Speaking of extras, the disk has quite a few. Four short documentaries covering different aspects of GL, from Sinestro to the Guardians to the idea of the power rings. (And they are short; two of them are only four minutes long.) There is an interview with Goeff Johns, the current scribe of the comic book and the architect of the summer’s Big Event – Blackest Night, which also has a short documentary. There is the aforementioned terrific episode of Duck Dodgers where DD get’s GL’s ring from the dry cleaners by accident and decides to be a hero, as well as five GL-themed episodes of Justice League. Finally, there are short docs on three already-released animated films: Wonder Woman, Batman: Gotham Knights, and Superman: Doomsday; and an intriguing preview of this fall’s Superman/Batman: Public Enemies. This is definitely one of the highlights of the disk.

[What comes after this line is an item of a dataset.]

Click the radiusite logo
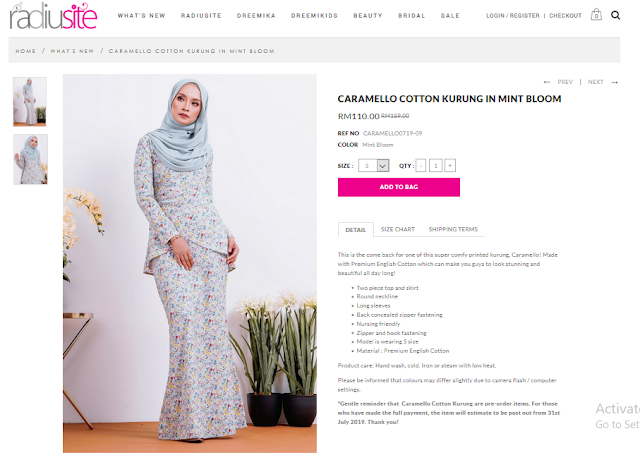 point(53,16)
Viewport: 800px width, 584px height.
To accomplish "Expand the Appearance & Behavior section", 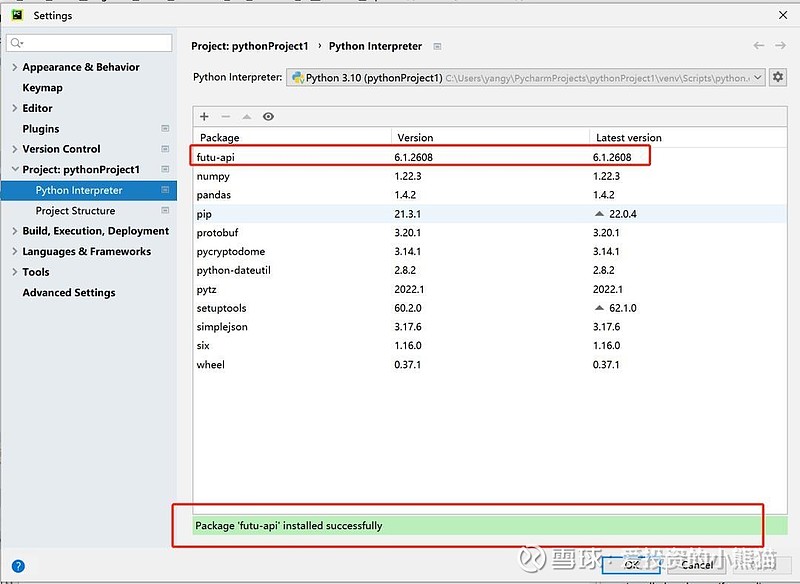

Essentially, this disk is not a waste of time for casual comics fans, but steadfast Green Lantern fans will be disappointed. It’s fast-paced, and has plenty of extras to round out your GL knowledge. Strangely, there is no behind the scenes feature or commentary track, so that’s a negative. If you just want to watch a superhero story and don’t care much about continuity with the comics it came from, or you really need a Green Lantern fix to tide you over until the live-action film is released, this disk is fine. If you are looking for something a little more intelligent or challenging, this is probably not your film.